The Better Medicare Alliance said its funders include UnitedHealth, Humana, and CVS Health/Aetna, which run Advantage plans. The group also lists as its partners many medical organizations.
 

 

 

“Rationing care by hassling”

Like Rep. Bucshon, Dr. Bailey sees a different motivation in insurers’ persistence in keeping the prior authorization process cumbersome.

Phone calls and faxes remain the key methods for handling prior authorization for medical services, according to the results of a survey done by the AMA in December. Phone calls were always or often required for prior authorization for medical services (59%), with faxes the second-most common approach (46%), followed by health plans’ online portals (39%), electronic health records and practice management systems (29%), and email or U.S. mail (26%), according to the AMA’s report on the survey.

“It seems like every step in the process is designed to make the patient less likely to get the therapy that the doctor thinks that the patient needs,” Dr. Bailey said. “It’s almost like rationing care by hassling the patient and the physician.”

The findings of an investigation by HHS’ internal watchdog unit appear to support Dr. Bailey’s view, showing that insurer-run Medicare plans had a pattern of often walking back their initial rejections.

In 2018, the Office of the Inspector General for HHS reported that Medicare Advantage organizations (MAOs) overturned 75% of their own denials during 2014-16. In addition, independent reviewers within the appeals process overturned additional denials in favor of patients and clinicians, OIG said.

“The high number of overturned denials raises concerns that some Medicare Advantage beneficiaries and providers were initially denied services and payments that should have been provided,” the OIG said in the report. “This is especially concerning because beneficiaries and providers rarely used the appeals process, which is designed to ensure access to care and payment.”

During 2014-2016, patients and clinicians appealed only 1% of denials to the first level of appeal, OIG said. In the report, the watchdog group noted that CMS audits had highlighted “widespread and persistent MAO performance problems related to denials of care and payment.” In 2015, for example, CMS cited 56% of audited contracts for making inappropriate denials.

Dr. Bailey also said in an interview that she routinely encounters problems with prior authorization in her own practice as an allergist and immunologist in Fort Worth, Tex.

In late May, for example, a Medicare Advantage plan made a patient whose chronic asthma had been stable for years change to a new inhaler that resulted in him developing a yeast infection in his mouth, Dr. Bailey said.

“We treated the yeast infection, made some changes in the way he uses his inhaler, so hopefully he would tolerate it better,” Dr. Bailey said. “He had a reaction to the medication to treat the yeast infection and ended up in the hospital. How is that helping anyone? It certainly hasn’t helped my patient.”

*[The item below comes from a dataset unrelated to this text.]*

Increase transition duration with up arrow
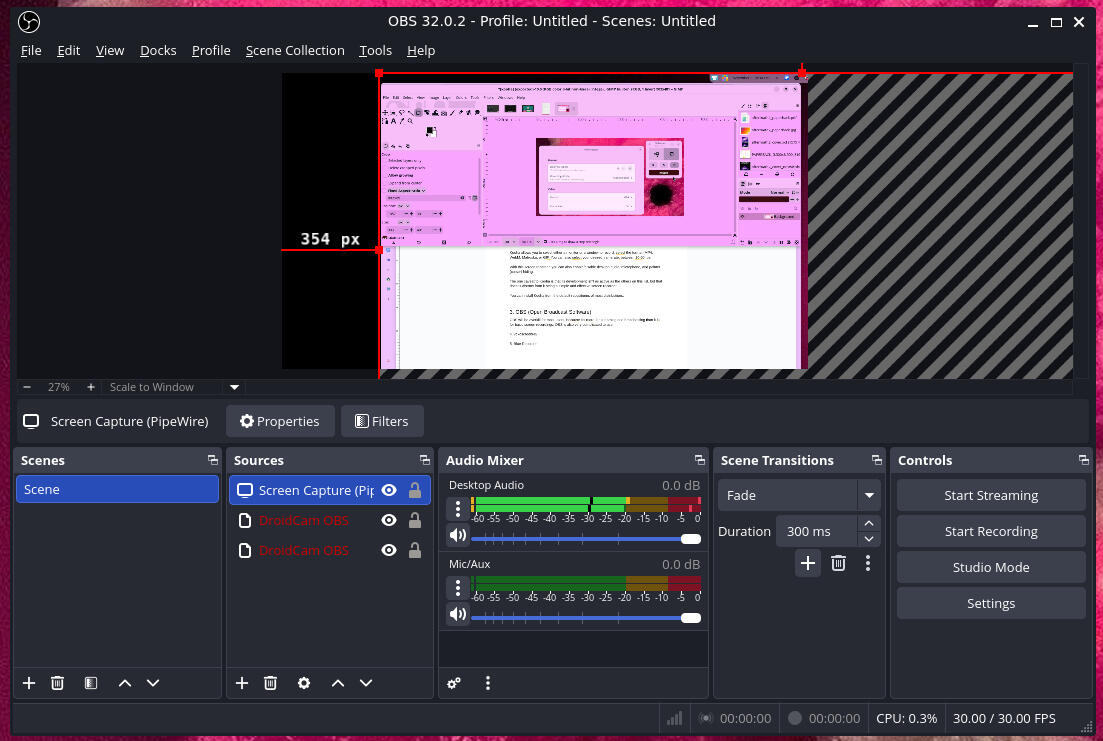Image resolution: width=1103 pixels, height=741 pixels. [869, 524]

Dr. Bailey said insurers have also asked to seek prior authorization to prescribe medications that have been generic for years and have used the process to challenge her on cases of what seem to be common sense in medical practice. This included a bid to have Dr. Bailey prescribe a medication in pill form for a 6-month-old baby who had no teeth.

“Every doctor has got absurd stories like that, but unfortunately, every doctor is going to have tragic stories where prior authorization has resulted in death and harm to the patients,” Dr. Bailey said.

Some physicians leave it to the patient to try to overcome insurers’ decisions on prior authorization, seeing this task as falling outside of their duties, Dr. Bailey said.

“I don’t do that. I fight. I spend a lot of time fighting. I don’t like to lose. I don’t like my patients to lose, so I will go to the mat for them,” Dr. Bailey said. “But I’m blessed to be in a specialty where I’ve got loads more control over my schedule than many other specialties do.”

A version of this article first appeared on Medscape.com.